> Task objective
Please write out the listing beneath this sentence exactly, from its first line to the line with "Task: Click the CSDN", and stop there.

> Information provided
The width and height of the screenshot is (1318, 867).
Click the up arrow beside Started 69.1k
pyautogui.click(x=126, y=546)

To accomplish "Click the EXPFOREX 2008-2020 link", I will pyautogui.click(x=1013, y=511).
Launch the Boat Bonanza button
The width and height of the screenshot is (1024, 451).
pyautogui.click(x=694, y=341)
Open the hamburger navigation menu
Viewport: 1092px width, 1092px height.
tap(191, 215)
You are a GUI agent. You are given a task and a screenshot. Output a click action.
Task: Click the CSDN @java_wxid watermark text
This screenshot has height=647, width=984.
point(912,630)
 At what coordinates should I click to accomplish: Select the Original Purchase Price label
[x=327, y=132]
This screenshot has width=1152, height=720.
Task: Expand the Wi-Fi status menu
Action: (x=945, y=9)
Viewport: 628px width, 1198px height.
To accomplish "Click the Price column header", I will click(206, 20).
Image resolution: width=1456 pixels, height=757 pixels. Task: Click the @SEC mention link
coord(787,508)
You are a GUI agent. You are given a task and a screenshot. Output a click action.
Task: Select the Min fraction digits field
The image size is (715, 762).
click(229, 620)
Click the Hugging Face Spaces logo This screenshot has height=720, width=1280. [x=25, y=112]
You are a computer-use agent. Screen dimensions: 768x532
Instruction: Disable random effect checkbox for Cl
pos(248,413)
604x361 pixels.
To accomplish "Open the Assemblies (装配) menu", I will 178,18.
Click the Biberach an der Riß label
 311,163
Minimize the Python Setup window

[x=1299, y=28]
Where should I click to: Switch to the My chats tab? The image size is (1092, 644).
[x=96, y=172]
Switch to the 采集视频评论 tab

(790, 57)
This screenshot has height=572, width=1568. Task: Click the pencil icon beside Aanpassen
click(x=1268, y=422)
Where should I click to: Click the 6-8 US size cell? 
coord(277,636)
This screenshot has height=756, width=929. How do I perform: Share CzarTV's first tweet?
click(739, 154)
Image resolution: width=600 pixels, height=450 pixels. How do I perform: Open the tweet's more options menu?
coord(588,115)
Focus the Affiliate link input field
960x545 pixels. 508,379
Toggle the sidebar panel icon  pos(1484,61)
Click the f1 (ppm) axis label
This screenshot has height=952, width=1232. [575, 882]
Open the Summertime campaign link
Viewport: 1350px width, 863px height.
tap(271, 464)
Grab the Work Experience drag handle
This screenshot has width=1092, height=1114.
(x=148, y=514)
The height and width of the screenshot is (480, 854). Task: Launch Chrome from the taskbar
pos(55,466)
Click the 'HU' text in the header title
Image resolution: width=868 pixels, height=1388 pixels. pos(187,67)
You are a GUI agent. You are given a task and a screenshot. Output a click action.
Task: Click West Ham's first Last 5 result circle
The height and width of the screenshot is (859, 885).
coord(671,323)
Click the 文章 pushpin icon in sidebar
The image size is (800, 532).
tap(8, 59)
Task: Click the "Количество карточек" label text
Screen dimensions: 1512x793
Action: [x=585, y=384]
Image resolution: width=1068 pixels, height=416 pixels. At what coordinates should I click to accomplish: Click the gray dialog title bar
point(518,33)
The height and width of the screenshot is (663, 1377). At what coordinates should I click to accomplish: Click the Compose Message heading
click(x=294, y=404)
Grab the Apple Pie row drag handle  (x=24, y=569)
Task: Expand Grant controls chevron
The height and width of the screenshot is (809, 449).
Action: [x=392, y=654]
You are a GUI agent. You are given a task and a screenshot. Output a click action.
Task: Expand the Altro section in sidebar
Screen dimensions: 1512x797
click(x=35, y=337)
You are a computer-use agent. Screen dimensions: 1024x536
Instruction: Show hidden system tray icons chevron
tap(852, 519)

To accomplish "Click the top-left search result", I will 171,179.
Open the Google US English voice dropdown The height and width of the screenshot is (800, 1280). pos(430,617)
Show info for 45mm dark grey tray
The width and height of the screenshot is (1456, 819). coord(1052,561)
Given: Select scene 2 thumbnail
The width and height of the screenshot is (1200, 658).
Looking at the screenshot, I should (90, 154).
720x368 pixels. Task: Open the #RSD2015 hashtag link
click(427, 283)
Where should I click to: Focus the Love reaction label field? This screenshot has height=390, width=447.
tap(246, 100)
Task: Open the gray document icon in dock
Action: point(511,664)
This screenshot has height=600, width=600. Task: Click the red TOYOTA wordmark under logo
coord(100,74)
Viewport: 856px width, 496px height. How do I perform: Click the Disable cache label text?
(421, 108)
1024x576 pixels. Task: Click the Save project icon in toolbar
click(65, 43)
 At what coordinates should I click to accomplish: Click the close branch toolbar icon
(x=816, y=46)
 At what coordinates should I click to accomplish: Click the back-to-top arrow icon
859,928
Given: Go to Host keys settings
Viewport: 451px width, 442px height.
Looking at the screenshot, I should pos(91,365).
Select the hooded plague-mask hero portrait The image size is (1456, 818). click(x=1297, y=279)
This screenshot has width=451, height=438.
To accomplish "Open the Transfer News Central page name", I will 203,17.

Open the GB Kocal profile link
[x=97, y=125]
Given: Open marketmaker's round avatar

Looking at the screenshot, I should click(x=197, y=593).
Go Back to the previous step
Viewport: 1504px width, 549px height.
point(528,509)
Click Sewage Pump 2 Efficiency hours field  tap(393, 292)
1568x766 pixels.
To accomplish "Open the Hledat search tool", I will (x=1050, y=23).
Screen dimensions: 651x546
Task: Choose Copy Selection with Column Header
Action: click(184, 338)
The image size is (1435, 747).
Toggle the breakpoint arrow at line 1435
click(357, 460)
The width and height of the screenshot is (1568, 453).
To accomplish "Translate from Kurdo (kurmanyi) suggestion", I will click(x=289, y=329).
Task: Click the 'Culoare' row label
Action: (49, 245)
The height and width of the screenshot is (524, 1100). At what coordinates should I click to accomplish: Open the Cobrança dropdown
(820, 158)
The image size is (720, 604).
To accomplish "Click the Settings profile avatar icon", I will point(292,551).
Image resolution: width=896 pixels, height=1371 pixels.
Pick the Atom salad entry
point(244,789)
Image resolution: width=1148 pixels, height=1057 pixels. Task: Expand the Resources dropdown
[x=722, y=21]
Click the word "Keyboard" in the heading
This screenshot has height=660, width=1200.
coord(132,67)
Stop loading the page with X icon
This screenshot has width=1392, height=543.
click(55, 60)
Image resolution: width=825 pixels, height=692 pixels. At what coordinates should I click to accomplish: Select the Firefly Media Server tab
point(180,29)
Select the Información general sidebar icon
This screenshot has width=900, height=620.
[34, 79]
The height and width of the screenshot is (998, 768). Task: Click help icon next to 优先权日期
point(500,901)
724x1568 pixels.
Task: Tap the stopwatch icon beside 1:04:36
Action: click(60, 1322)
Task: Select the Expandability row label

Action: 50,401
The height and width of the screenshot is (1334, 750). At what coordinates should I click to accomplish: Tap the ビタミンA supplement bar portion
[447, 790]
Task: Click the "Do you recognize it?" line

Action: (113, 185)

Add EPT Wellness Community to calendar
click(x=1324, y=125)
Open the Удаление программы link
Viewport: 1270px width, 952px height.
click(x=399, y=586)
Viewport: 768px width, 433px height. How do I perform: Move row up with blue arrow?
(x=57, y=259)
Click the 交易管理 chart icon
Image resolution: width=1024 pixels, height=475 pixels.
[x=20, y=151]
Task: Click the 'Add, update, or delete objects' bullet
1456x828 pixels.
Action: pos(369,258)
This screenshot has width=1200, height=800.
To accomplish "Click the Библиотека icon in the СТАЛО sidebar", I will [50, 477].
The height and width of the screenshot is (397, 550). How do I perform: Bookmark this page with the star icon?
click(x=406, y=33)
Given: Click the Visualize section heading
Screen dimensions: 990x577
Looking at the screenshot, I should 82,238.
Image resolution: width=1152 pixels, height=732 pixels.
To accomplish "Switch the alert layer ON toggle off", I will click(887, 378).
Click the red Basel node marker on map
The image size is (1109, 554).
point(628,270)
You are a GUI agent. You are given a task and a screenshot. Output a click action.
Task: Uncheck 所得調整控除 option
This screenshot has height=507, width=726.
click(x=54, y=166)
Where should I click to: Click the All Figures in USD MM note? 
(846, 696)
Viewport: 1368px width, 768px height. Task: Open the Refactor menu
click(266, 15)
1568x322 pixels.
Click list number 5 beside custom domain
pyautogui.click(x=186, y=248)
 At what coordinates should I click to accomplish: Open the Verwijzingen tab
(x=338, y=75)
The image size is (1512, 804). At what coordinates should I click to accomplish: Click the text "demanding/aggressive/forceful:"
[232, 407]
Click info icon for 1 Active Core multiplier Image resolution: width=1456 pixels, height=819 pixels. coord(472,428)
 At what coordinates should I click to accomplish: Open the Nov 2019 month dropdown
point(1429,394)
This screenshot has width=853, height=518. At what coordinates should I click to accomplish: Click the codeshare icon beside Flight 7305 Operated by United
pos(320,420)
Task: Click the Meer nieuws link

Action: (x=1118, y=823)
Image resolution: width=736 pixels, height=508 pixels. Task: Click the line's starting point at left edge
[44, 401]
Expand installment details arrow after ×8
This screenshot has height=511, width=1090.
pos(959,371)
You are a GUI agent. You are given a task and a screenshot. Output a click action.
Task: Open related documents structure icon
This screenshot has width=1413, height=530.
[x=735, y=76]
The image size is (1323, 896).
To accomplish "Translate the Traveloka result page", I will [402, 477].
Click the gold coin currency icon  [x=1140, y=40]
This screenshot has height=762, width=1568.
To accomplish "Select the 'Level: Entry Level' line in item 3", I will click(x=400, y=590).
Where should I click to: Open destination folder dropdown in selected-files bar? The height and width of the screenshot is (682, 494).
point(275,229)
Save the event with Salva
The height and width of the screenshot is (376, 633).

> Result for this task
The width and height of the screenshot is (1318, 867).
Click the up arrow beside Started 69.1k
pyautogui.click(x=126, y=546)

To accomplish "Click the EXPFOREX 2008-2020 link", I will pyautogui.click(x=1013, y=511).
Launch the Boat Bonanza button
The width and height of the screenshot is (1024, 451).
pyautogui.click(x=694, y=341)
Open the hamburger navigation menu
Viewport: 1092px width, 1092px height.
tap(191, 215)
You are a GUI agent. You are given a task and a screenshot. Output a click action.
Task: Click the CSDN @java_wxid watermark text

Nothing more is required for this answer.